A high school buddy from the smart kids’ crowd: school newspaper, chemistry club, skinny wiseacres, quasi-misfits. Adrian had gone west, after high school, apprenticed as a boat builder while ambling through an undergraduate degree. Now he was finishing medical school in Toronto. He was to have spent this summer in Europe with his girlfriend—he referred to the girlfriend at their first meeting, while Brinda somehow didn’t manage to mention Dev—but now she had gone on the trip without him while he came back to Lohikarma to help his parents. His father, a fruit farmer, was dying of cancer.

It had been ten years since he and Brinda had last seen each other. He had the same curly hair and green eyes, but the solidity of adulthood suited his frame, which had been gangly and awkward when they were teens. She recalled a little crush on him back then, but she had little crushes on lots of boys. Doubtful that many turned out as nice as this.

Initial conversation was easy, bridging topics old and new, and he asked if they might get together sometime. He had left Lohikarma so young that he had only a few friends still in town.

The next night, they met at an old drinkers’ haven that Brinda had frequented in university, The Minter’s Arms, one of the last High Street strongholds. The bar was brightly lit; the carpet red and gold with themes of empire.

Adrian looked across the room as he sipped his beer. “Play pool, by any chance?”

“I have done,” Brinda said with a note of calculation.

“You’re probably really good,” Adrian said.

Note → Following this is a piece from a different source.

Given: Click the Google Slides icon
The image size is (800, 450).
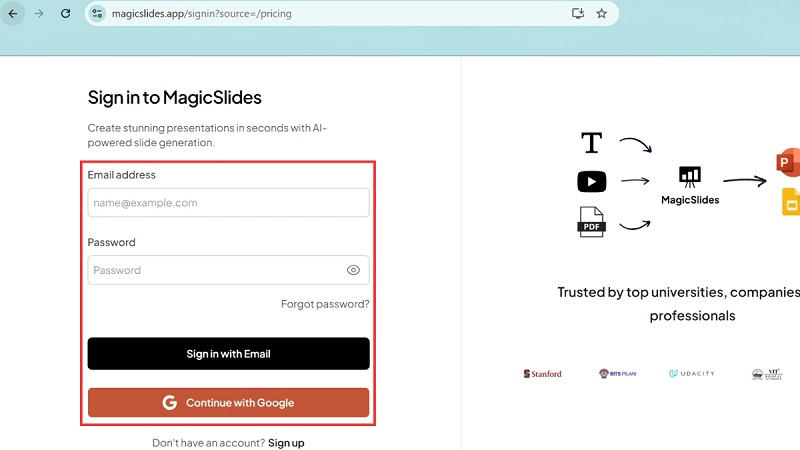Looking at the screenshot, I should click(x=790, y=203).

“That wasn’t what I meant,” she said, and
thump-tha-thump
she felt she had to wreck this, now,
wreck it!
—at least a little. “My—my husband and I play sometimes.” Her mouth felt tense and she folded her lips in and pursed them. “I really am not very good at all. But then, he’s a bit of a sore loser.” She breathed through her nose.

Adrian lifted his beer glass to look through it. They were in their thirties. Everyone had a history. Friends had died. Others had had babies early and divorced. Others had ended up happy—fancy that. Life was
approaching its midpoint and not becoming any more transparent with the years.

“And what does he do?”

“Lab tech. University of Alberta.”

He nodded, she nodded.

“Let’s play,” she said. “Table just came free.”

“I’ll get quarters. You go stake it out.” They got up and went in opposite directions.

“Will your husband come to Baltimore with you?” he asked, later, in the car. She had walked downtown to meet him and now he was dropping her at home. His parents still lived out on the farm, a twenty-minute drive from town.

“Nope.”

He waited a sec. “Separation’s no fun.”

“I guess not.”

She asked nothing about his girlfriend, and chided herself for this later as she replayed the evening, chin on her knees in the window seat of her childhood room.